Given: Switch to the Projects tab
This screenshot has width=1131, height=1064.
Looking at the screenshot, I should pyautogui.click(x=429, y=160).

--

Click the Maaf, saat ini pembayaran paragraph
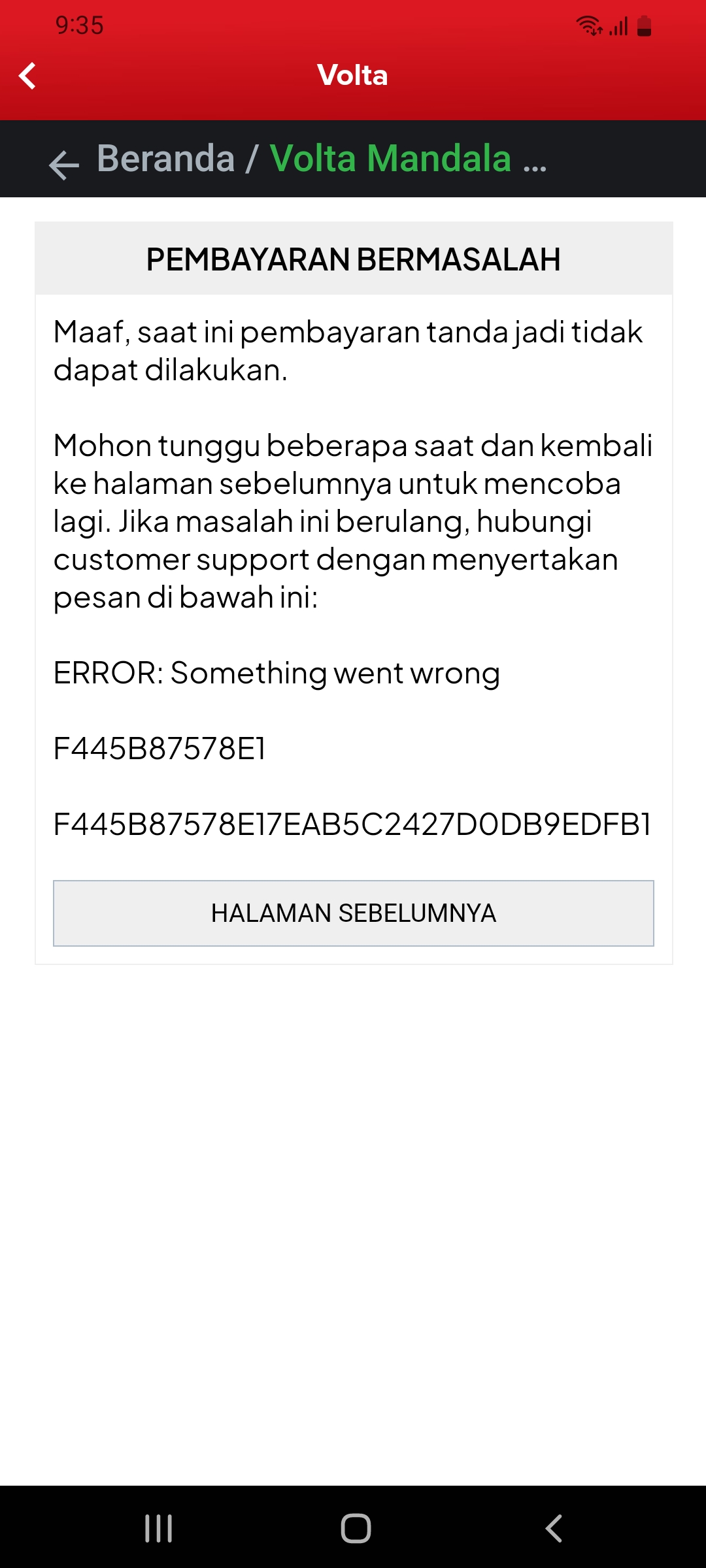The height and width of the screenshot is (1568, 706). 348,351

Exercise task -
Retype the data running from the line that contains "Given: Switch to the Projects tab" through the line that contains "Looking at the", changing nothing.

Exercise output -
Given: Switch to the Projects tab
This screenshot has width=1131, height=1064.
Looking at the screenshot, I should pyautogui.click(x=429, y=160).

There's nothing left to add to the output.